Why Custom Features Should Be Installed by FTP

Why Custom Features Should Be Installed by FTP

This content is under review. It may be out-of-date. If you have questions, please ask in the forums.

People occasionally ask why we don't  have an installation system to install features from the web browser. We do have an installation system but it requires you to upload the files by FTP and then visit the setup page.

There are very good reasons we do not do this kind of thing in mojoPortal content management system even though other CMS applications may do it.

In mojoPortal, you can remove features (so they are not available on the site) from the web UI under Administration > Advanced Tools > Features, but if you visit setup page they will come back so you also need to delete the features from under /Setup/applications/[featurename] using an FTP user with more permissions and this will prevent the setup page from re-configuring them. Actually there are two levels of feature installation, the Setup page only controls the main installation level which makes the features available in the master site, but in a multisite installation you can install or uninstall features in individual child sites on a site by site basis, so if you remove a feature from a child site it will not come back based on the setup page, that only happens in the master site. Similarly, if you install a new feature the Setup page only installs it in the master site if you want to make it available in child sites you would have to explicitly install it in the child site from the Site List/Site Settings for child sites.
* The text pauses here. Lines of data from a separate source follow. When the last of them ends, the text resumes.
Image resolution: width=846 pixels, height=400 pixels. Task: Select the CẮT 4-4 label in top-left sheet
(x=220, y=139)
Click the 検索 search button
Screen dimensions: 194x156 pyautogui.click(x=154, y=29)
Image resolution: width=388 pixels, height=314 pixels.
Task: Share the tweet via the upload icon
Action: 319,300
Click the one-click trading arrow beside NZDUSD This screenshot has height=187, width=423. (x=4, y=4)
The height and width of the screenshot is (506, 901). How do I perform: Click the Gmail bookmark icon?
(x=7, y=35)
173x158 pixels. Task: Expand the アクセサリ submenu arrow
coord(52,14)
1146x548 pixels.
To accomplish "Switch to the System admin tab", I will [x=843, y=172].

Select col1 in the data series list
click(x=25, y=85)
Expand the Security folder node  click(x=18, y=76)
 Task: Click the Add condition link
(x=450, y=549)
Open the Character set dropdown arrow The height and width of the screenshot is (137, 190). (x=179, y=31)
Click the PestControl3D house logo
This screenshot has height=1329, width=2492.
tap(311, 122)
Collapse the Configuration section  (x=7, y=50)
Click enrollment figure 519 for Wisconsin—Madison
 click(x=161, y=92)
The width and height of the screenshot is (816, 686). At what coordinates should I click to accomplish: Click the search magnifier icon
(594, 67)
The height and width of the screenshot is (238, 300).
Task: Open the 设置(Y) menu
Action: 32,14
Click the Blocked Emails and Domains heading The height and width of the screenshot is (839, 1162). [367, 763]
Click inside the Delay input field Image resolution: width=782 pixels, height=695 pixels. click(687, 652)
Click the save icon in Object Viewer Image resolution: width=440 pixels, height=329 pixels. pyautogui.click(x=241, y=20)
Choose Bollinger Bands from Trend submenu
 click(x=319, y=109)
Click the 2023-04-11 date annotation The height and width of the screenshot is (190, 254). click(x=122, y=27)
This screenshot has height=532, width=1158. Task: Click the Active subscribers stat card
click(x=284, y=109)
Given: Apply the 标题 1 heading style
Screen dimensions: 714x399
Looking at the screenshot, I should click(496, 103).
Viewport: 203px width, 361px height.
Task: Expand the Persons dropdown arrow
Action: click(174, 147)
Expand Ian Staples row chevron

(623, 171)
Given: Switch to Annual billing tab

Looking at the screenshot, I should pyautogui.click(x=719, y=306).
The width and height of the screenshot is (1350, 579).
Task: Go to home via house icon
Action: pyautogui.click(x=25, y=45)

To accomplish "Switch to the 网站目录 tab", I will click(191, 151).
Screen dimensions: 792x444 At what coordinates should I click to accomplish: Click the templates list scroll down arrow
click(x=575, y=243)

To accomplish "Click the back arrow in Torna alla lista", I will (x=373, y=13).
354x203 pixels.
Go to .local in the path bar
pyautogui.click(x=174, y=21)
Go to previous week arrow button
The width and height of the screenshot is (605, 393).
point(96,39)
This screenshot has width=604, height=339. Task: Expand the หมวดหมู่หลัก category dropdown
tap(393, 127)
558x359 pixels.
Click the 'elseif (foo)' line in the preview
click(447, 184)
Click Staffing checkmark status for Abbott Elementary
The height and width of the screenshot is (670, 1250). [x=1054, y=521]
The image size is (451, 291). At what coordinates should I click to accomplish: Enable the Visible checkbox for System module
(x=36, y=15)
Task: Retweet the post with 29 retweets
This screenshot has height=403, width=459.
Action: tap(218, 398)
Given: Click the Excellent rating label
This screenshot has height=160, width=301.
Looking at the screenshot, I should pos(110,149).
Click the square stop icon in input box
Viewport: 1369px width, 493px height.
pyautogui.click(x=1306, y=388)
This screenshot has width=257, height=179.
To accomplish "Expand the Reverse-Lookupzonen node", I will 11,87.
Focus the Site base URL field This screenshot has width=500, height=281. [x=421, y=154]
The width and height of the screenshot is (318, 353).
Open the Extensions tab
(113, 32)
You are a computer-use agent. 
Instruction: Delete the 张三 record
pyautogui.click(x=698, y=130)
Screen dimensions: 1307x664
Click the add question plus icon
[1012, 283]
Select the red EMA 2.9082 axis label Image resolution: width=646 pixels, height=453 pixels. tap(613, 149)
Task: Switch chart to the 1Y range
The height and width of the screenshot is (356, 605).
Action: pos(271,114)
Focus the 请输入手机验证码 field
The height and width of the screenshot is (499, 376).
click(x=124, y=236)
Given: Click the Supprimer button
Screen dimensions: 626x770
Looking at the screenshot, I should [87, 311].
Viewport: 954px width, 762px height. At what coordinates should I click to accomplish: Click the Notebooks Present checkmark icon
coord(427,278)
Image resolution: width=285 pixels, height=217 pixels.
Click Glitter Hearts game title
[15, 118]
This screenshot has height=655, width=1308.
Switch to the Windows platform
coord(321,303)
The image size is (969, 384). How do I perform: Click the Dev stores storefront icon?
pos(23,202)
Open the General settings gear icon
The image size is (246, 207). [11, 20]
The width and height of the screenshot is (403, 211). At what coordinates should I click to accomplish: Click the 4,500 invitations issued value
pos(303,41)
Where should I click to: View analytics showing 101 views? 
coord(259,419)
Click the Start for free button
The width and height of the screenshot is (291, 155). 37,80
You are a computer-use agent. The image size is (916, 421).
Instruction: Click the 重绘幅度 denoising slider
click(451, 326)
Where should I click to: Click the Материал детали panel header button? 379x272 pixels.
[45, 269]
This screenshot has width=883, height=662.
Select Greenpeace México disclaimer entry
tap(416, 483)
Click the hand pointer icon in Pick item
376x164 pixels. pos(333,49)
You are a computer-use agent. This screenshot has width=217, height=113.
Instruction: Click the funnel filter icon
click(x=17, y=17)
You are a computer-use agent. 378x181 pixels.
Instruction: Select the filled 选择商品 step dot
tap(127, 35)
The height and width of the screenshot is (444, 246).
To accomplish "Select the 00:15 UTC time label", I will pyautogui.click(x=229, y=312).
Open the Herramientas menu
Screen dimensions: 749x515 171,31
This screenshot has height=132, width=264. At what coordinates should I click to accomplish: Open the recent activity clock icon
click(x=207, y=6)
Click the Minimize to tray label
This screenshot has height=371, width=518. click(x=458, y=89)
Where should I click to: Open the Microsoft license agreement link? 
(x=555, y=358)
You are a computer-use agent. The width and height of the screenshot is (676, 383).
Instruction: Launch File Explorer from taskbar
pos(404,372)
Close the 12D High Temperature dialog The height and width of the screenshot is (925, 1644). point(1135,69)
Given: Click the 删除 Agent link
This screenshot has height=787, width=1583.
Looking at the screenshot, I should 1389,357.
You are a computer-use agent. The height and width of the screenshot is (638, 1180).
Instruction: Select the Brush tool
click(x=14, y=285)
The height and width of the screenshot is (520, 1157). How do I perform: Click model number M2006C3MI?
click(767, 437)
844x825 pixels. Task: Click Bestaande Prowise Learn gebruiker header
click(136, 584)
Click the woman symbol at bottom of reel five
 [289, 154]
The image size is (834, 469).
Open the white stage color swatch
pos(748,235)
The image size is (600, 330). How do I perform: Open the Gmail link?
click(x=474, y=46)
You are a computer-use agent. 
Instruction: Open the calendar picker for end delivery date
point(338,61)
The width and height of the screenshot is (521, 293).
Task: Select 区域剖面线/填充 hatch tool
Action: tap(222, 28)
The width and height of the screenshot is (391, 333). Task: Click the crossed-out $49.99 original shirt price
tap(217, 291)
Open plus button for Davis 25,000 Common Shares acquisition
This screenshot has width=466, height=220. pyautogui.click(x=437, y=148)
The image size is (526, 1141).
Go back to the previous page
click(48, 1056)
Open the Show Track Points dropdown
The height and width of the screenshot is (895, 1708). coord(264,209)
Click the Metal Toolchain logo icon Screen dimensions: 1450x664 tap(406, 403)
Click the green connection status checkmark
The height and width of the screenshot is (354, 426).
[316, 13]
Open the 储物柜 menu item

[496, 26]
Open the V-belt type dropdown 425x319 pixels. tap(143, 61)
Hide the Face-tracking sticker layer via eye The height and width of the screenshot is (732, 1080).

This also makes it possible if you want to charge your customers for specific extra features because you can control which features are enabled in child sites easily.

Some applications (other popular .NET CMSs for example) allow you to install features by uploading a .zip file and it unzips it and puts all the files where they need to go like DLL files go in the /bin folder. Some even allow you to install from over the web and will download the feature from a remote server and install it.

The reason we do not design it to work like that is because of security. It is a very bad idea for the /bin folder to be writable by the web process and even worse if application code is designed to download more executable code from the internet and install it. This opens up an attack surface that could be exploited for remote code execution. I'm sure the application logic in these systems is designed to protect from that by controlling it by roles and permissions who can install code. However, that means that application code is the only protection. It is much better to have additional protection by file system permissions that do not allow the web code to install any executable code. Therefore, while it might seem like a convenient feature to be able to install like that, it is not a good design from a security point of view. In my opinion, installing a feature should be done by FTP using a more privileged user than the one that the web application runs as. So applications designed like that cannot be hardened for security. These same applications (I'm not naming them but you can guess) also make the Web.config writable because they modify it from web code during setup, this is another really bad idea that opens up vulnerability.

No folder that has executable code or allows executable code should ever be writable by web code. Any folder that allows file uploads should be configured to not allow scripts or executable code. So we don't want any code in mojoPortal to be able to add executable code to the file system nor to delete executable code from the file system.

I am fully aware that we do not have the same convenience as some of these other applications for installing/uninstalling features but I think it is more important to have good security and to not design/develop in a way that opens up attack surface. Those applications require the entire web site to be writable from web code, a very bad idea in my opinion. As with many things in life, just because you can do something does not mean you should do it. When you install any web application and the instructions say that the entire web site must be writable, that should be a red flag.

So the feature you get in mojoPortal is the ability to sleep well at night knowing that your site is not designed this way and is less vulnerable to hacking than these other systems that have a convenient installation from the web page.